Uno de los momentos más celebrados de la noche llegó con el cover de “Don’t Let Me Down” de The Beatles, una versión inesperada que logró unir a todo el recinto en un disfrute transversal. Lejos de romper el clima, la interpretación aportó una pausa emotiva y potente, demostrando la versatilidad de la banda y la conexión total con una audiencia que cantó el clásico con sonrisas y brazos en alto.
A lo largo del show, P.O.D. se destacó por su constante comunicación con el público en español, un gesto que fue recibido con aplausos y cercanía. Sonny Sandoval se mostró agradecido, cercano y genuino, dedicando palabras de cariño a Chile, recordando visitas pasadas y reforzando ese lazo especial que la banda ha construido con sus fans latinoamericanos a lo largo de los años. Cada intervención reforzó la sensación de estar viviendo algo más que un concierto: era un reencuentro.
Con más de 30 años de historia, P.O.D. se mostró tan vigente como siempre, demostrando sobre el escenario que el paso del tiempo no ha mermado ni su energía ni su capacidad de conexión con el público. La banda desplegó un show sólido y honesto, apoyado en un repertorio que ha sabido envejecer con dignidad, combinando clásicos que marcaron a toda una generación con una ejecución potente y actual, reafirmando su lugar como uno de los nombres fundamentales del nu metal y del rock alternativo a nivel mundial.

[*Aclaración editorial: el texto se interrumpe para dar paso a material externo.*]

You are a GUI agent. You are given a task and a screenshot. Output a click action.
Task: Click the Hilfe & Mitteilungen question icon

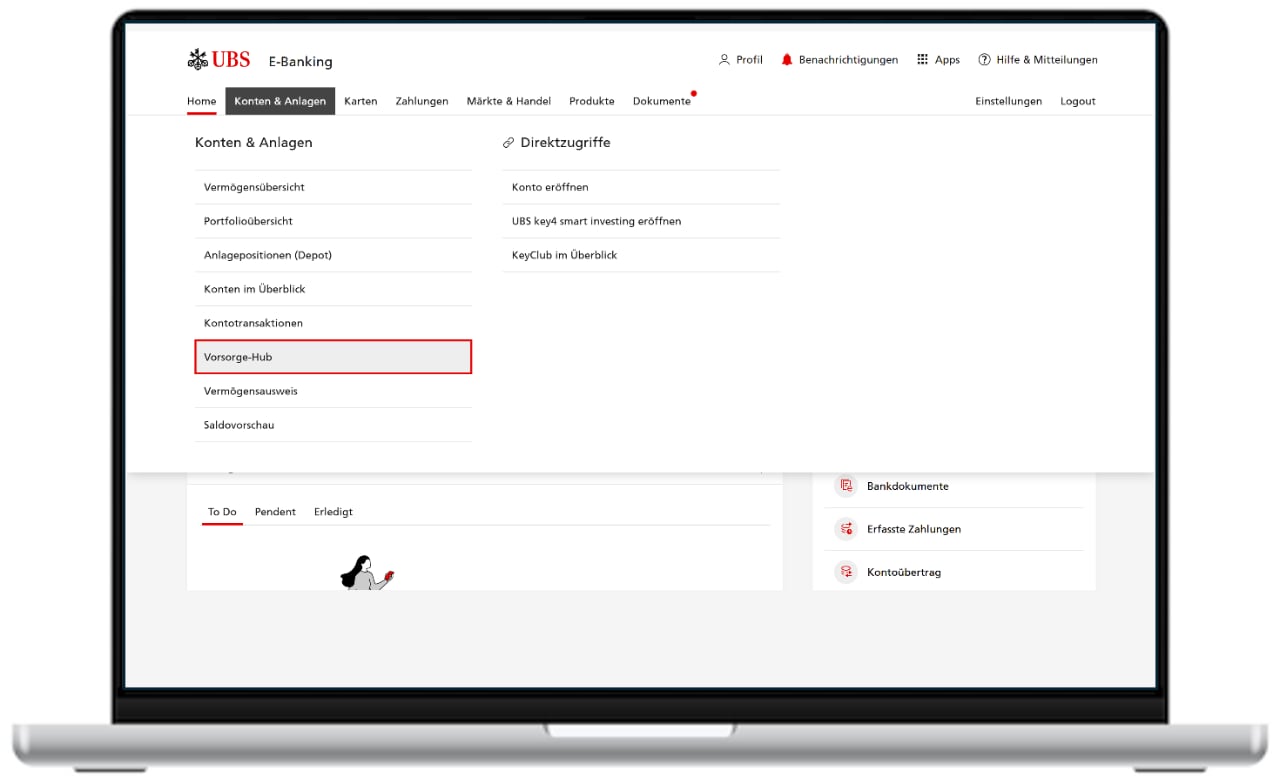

Uno de los instantes más emotivos de la noche llegó con “Youth of the Nation”, canción que, más de dos décadas después de su lanzamiento, sigue resonando con una fuerza especial. En un gesto que emocionó a toda la sala, la banda invitó al escenario a Noah, un niño chileno que se ganó el aplauso inmediato del público. Con valentía y emoción visible, Noah entonó el clásico tema junto a la banda, llenando el Teatro Coliseo de orgullo y simbolizando el traspaso generacional que la música de P.O.D. ha logrado de manera tan natural. Fue un momento genuino, honesto y profundamente humano, de esos que definen una noche inolvidable.
El show se extendió hasta aproximadamente las 22:30 horas, cerrando con “Alive”, uno de los temas más emblemáticos de la banda, interpretado como un verdadero punto en común colectivo. No fue solo un concierto, sino una celebración de historias personales ligadas a canciones que han acompañado procesos, caídas y victorias. La nostalgia estuvo presente en cada acorde, no como un ancla al pasado, sino como un recordatorio del camino recorrido y de la vigencia emocional que estas bandas aún mantienen.
La velada del 17 de diciembre no solo reunió a dos nombres fundamentales del rock alternativo y el nu-metal, sino que también confirmó que, pese al paso del tiempo, la conexión entre banda y público sigue intacta. En el Teatro Coliseo, por unas horas, el tiempo pareció detenerse, y la música volvió a ser ese refugio compartido que une generaciones bajo un mismo coro.